Inclusion of article title is optional for most journals, but required for Food & Function, Inorganic Chemistry Frontiers, Materials Chemistry Frontiers, Organic Chemistry Frontiers and Industrial Chemistry & Materials.
When page numbers are not yet known, articles should be cited by DOI (Digital Object Identifier) – for example, T. J. Hebden, R. R. Schrock, M. K. Takase and P. Müller, Chem. Commun., 2012, DOI: 10.1039/C2CC17634C.
A. Name, B. Name and C. Name, Book Title, Publisher, Publisher Location, year. For example, S T Beckett, Science of Chocolate, Royal Society of Chemistry, Cambridge, 2000. If you are referencing published conference proceedings, these should be cited like a book.
A. Name, in Book Title, ed. Editor Name(s), Publisher, Publisher Location, edition, year, chapter, pages. The ‘ed.’ in the example above stands for ‘edited by’, that is, the editor(s) of the book; if the book has no editors this can be left out.
A. Name, PhD thesis, University Name, year.

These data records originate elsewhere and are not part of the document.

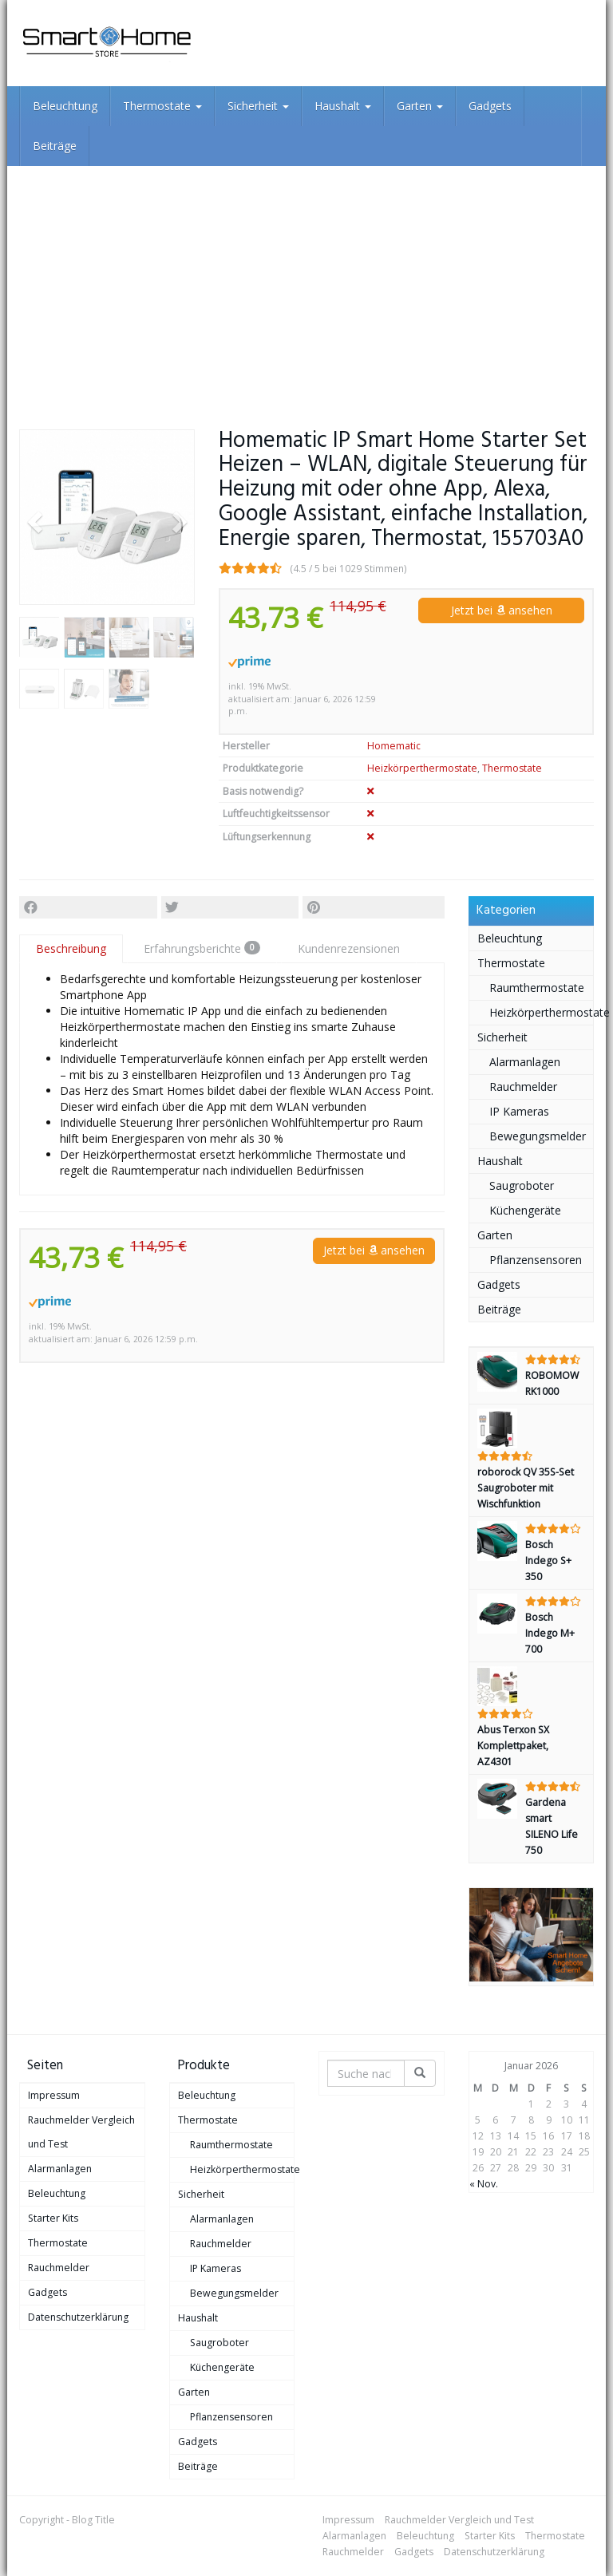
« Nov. (483, 2184)
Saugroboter (521, 1185)
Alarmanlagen (524, 1061)
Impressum (54, 2095)
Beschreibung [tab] (71, 948)
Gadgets (490, 105)
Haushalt (342, 105)
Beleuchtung (65, 105)
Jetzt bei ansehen (501, 610)
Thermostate (162, 105)
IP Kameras (519, 1111)
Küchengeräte (525, 1210)
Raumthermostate (536, 987)
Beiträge (55, 145)
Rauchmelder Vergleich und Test (81, 2132)
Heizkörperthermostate (422, 768)
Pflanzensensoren (535, 1259)
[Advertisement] (306, 285)
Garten (420, 105)
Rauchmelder (523, 1086)
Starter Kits (53, 2218)
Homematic (394, 746)
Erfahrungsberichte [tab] (202, 948)
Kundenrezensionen (349, 948)
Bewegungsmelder (537, 1136)
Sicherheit (258, 105)
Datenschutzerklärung (78, 2317)
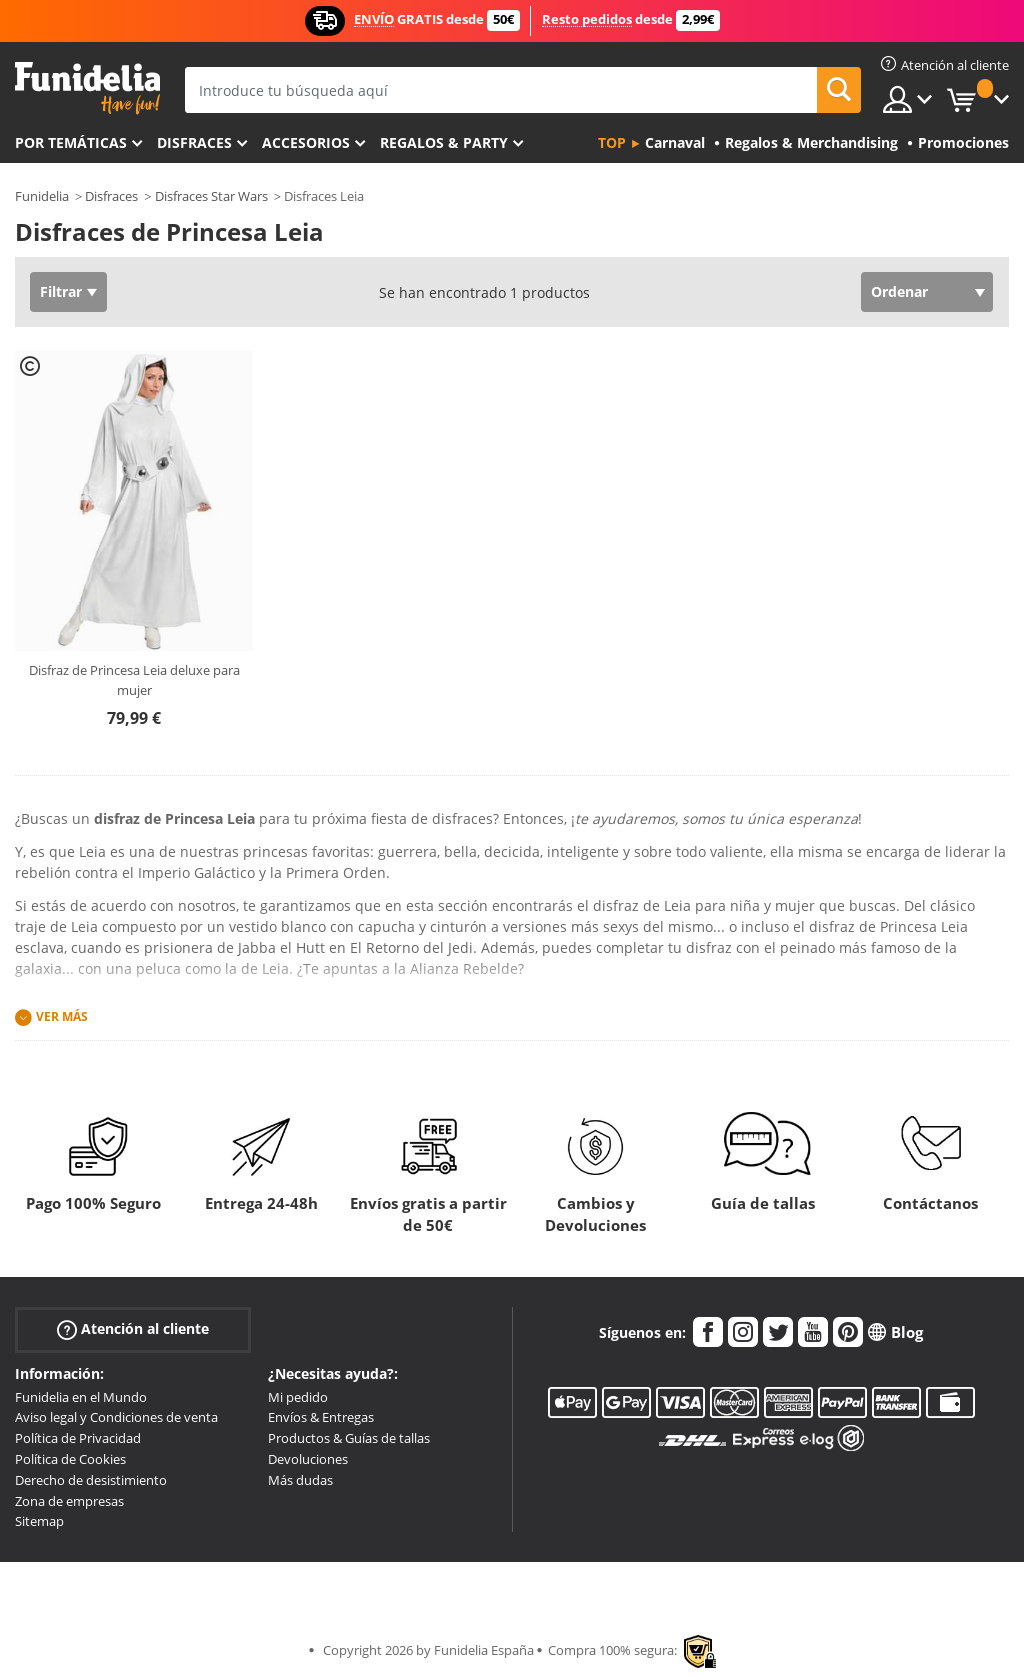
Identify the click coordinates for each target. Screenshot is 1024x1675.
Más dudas (300, 1480)
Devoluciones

Lectures, meetings & conferences
A. Name, presented in part at Conference Title, Place, Month, year.
Reference to unpublished material
If you reference unpublished material in your article you must provide the editor with copies of the manuscripts with your submission. You should not reference unpublished work without the permission of those who completed the work.
For material accepted for publication, but not yet published: A. Name, Journal Title, in press. For material submitted for publication, but not yet accepted: A. Name, Journal Title, submitted. For material that has yet to be submitted for publication: A. Name, unpublished work.
Online resources (including databases, websites & wikis)
Name of resource, URL, (accessed date). Please note the most important information to include is the URL and the date accessed. For example, The Merck Index Online, http://www.rsc.org/Merck-Index/monograph/mono1500000841, (accessed October 2013).
Preprint servers (for example, ChemRxiv, arXiv)
ChemRxiv & bioRxiv: The citation should include the author(s), the name of the preprint server, the year, the word “preprint” and the DOI (including version number).
S. Bhattacharjee, S. P. Chaudhary and S. Bhattacharyya, ChemRxiv, 2019, preprint, DOI: 10.26434/chemrxiv.9794270.v1
arXiv: The citation should include the author(s), the name of the preprint server, the year, the article number and the url (including version number).
D. Carrascal, L. Fernandez and J. Ferrer, arXiv, 2009, preprint, arXiv:0904.1138, https://arxiv.org/abs/0904.1138v1
You should provide the name of the patentee(s), patent issuer, patent number and year. For example: J. C. Chung, US Pat., 20100105549A1, 2010; Nippon Telegraph & Telephone, Jpn. Pat., 2013034915A, 2013.
T. Bellander, M. Lewne and B. Brunekreef, GAUSSIAN 3 (Revision B.05), Gaussian Inc., Pittsburgh, PA, 2003.